I end up using some local file references, e.g. git config --global include.path .gitconfig_local and source ~/.env.local. Those files on any other computer are sync’d using an environment-specific cloud storage tool like OneDrive or Dropbox or Syncthing. Sometimes, I’ve set up specific environments to pull from secrets storage tools.
1

jorgelbg 22 days ago | link

I usually avoid putting anything “sensitive” as plain text in my dotfiles. Sensitive is very flexible term and depends on whatever you want to not be public (passwords, keys, IPs, etc.). I put those in different repository that is managed & encrypted using gopass. That way I just read them into my environment when I need them using the gopass cli.

I don’t use home-manager just yet.
1

bbigras 22 days ago | link

I use a git submodule pointing to a private git repo and I think I import it conditionally.
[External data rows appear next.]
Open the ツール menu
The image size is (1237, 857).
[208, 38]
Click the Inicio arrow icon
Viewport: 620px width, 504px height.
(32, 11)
To be able to build without it, using github actions.

https://github.com/bbigras/nix-config/

Note that I also use sops-nix for some stuff too.
1

wink 22 days ago | link

I have a ~/.config/something/.profile.pre and ~/.config/something/.profile.post in my zshrc and I put all the secrets or specific aliases in there, per machine - those are not under source control (or let’s say, public, I do have some snippets saved somewhere) - and these change so rarely that I deliberately don’t version or automate that. Has been working fine for me for many years. Realistically it’s only a couple of lines for my main 2-3 machines and zero for all the others/servers.
1

schneems 22 days ago | link

I have a script that prompts me for my email address and username the first time I run it. I use that input to set my git email alias.